Apa hukum bagi orang yang tidak daftar haji
padahal dia mampu.
Matur Nuwun
Jawab:
Bismillah was shalatu was salamu ‘ala rasulillah, amma
ba’du,
Orang yang mampu berangkat haji dan dia sengaja tidak
berangkat haji, atau memiliki keinginan untuk tidak berhaji maka dia melakukan
dosa besar. Allah berfirman,
Mengerjakan haji adalah kewajiban manusia
terhadap Allah, Yaitu (bagi) orang yang sanggup Mengadakan perjalanan ke
Baitullah.

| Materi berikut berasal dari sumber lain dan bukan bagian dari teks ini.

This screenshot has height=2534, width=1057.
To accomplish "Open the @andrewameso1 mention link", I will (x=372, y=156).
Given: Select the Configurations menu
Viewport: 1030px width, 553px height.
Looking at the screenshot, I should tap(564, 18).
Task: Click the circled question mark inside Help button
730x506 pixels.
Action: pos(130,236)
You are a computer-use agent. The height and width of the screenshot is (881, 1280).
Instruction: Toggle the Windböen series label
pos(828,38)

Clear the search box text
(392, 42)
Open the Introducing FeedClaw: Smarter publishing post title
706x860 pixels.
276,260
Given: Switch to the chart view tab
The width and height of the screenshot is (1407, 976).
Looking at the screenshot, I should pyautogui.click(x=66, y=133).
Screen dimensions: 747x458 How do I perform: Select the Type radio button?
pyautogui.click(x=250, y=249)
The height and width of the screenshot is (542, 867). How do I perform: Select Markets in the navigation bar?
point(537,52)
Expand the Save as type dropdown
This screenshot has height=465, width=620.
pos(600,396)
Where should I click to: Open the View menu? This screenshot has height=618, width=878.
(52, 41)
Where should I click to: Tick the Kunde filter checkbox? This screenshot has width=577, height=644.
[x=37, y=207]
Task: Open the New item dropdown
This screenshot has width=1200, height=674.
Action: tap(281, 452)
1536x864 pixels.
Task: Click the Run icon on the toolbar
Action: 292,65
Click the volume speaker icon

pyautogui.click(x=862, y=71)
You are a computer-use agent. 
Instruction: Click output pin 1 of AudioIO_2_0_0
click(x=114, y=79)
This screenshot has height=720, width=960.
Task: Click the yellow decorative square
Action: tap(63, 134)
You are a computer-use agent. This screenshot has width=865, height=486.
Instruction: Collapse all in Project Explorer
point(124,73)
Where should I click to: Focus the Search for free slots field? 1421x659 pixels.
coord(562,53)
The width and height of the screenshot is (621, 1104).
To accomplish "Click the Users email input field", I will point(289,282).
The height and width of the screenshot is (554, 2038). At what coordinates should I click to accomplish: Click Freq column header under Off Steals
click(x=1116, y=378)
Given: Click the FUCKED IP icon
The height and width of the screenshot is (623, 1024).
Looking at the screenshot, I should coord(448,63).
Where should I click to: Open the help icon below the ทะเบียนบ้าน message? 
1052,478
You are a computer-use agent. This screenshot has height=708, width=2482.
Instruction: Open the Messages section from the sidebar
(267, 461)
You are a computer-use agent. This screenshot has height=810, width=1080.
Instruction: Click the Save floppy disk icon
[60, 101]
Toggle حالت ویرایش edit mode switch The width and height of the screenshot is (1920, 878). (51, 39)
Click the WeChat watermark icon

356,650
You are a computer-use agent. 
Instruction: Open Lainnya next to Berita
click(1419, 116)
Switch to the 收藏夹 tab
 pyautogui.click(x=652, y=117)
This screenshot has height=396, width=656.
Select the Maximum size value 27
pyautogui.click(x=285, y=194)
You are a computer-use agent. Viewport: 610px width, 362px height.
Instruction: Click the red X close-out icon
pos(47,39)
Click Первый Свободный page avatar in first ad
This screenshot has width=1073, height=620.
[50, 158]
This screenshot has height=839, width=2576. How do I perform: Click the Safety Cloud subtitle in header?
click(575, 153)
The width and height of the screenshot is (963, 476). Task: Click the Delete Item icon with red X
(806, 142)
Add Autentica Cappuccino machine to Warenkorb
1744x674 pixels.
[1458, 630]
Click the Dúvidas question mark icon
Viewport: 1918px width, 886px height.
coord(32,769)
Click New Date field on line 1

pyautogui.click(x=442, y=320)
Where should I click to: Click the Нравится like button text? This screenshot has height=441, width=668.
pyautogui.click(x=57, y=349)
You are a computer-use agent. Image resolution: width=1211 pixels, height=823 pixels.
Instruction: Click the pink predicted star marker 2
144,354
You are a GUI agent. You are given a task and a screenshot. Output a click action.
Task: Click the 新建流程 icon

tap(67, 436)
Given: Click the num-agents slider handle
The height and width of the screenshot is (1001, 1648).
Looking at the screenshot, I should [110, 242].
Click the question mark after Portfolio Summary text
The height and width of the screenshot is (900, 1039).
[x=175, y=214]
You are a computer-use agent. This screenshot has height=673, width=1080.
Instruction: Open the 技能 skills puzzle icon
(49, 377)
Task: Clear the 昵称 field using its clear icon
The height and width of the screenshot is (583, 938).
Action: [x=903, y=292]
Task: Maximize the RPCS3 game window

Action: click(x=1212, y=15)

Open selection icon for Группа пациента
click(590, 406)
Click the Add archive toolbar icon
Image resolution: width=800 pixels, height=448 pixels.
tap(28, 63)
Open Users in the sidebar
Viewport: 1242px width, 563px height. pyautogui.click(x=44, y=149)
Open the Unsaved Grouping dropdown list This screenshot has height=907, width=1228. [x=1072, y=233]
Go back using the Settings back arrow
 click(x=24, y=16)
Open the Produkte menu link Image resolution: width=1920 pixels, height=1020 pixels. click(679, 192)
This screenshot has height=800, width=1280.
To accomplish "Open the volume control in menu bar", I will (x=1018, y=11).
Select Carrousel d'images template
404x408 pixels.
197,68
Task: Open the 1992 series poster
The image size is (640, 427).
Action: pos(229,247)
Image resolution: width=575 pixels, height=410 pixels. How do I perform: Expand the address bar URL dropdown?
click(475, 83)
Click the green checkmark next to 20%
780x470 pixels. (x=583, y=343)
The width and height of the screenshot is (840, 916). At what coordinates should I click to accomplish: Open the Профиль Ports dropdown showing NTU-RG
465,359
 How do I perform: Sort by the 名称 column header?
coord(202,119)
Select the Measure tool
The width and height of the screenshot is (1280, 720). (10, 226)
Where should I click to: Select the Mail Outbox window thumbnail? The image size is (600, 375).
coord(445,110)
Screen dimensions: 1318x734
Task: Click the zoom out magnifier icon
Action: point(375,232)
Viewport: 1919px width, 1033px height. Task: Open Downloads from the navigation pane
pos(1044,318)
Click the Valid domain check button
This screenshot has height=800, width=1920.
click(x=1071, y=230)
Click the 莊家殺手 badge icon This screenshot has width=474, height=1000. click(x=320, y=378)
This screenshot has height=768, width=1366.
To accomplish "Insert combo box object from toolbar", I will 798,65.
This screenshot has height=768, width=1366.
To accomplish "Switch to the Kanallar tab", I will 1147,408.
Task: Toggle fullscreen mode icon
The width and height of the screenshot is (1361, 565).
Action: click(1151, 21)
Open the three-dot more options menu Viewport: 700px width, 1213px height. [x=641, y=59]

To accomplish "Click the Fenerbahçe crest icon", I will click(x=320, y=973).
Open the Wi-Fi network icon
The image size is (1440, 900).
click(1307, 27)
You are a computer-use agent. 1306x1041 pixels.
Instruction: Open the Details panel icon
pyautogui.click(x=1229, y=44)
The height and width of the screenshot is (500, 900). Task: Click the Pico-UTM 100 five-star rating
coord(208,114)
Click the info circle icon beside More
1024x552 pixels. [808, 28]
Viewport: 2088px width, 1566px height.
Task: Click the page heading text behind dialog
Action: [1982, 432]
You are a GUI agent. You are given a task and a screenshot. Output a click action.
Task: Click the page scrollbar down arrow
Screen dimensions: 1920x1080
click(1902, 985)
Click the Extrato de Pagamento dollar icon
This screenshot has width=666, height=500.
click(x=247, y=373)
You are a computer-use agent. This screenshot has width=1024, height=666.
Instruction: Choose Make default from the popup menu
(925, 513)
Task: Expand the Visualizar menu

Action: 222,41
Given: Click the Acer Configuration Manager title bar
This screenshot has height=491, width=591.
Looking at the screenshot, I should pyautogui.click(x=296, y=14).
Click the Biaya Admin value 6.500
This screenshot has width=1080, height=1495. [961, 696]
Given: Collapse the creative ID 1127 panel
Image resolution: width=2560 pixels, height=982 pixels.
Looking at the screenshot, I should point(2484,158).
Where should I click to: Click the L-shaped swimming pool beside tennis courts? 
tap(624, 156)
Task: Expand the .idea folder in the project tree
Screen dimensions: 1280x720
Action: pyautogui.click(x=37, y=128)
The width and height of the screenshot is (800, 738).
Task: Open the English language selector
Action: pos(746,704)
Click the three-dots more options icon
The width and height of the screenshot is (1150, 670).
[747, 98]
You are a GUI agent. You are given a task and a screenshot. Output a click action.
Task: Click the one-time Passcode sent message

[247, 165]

Barangsiapa mengingkari (kewajiban haji), Maka Sesungguhnya Allah
Maha Kaya (tidak memerlukan sesuatu) dari semesta alam.
(QS. Ali Imran: 97)
Ketika menjelaskan tafsir ayat ini, Ibnu Katsir
membawakan keterangan dari Umar bin Khatab radhiyallahu ‘anhu,
Bahwa Umar bin Khatab radhiyallahu ‘anhu mengatakan, ‘Siapa
yang mampu haji dan dia tidak berangkat haji, sama saja, dia mau mati yahudi
atau mati nasrani.’
Komentar Ibnu Katsir, ‘Riwayat ini sanadnya shahih sampai
ke Umar radhiyallahu ‘anhu.’
Kemudian diriwayatkan oleh Said bin Manshur dalam
sunannya, dari Hasan al-Bashri, bahwa Umar bin Khatab mengatakan,
Saya bertekad untuk mengutus beberapa orang
ke berbagai penjuru negeri ini, untuk memeriksa siapa diantara mereka yang
memiliki harta, namun dia tidak berhaji, kemudian mereka diwajibkan membayar
fidyah. Mereka bukan bagian dari kaum muslimin.. mereka bukan bagian dari kaum muslimin.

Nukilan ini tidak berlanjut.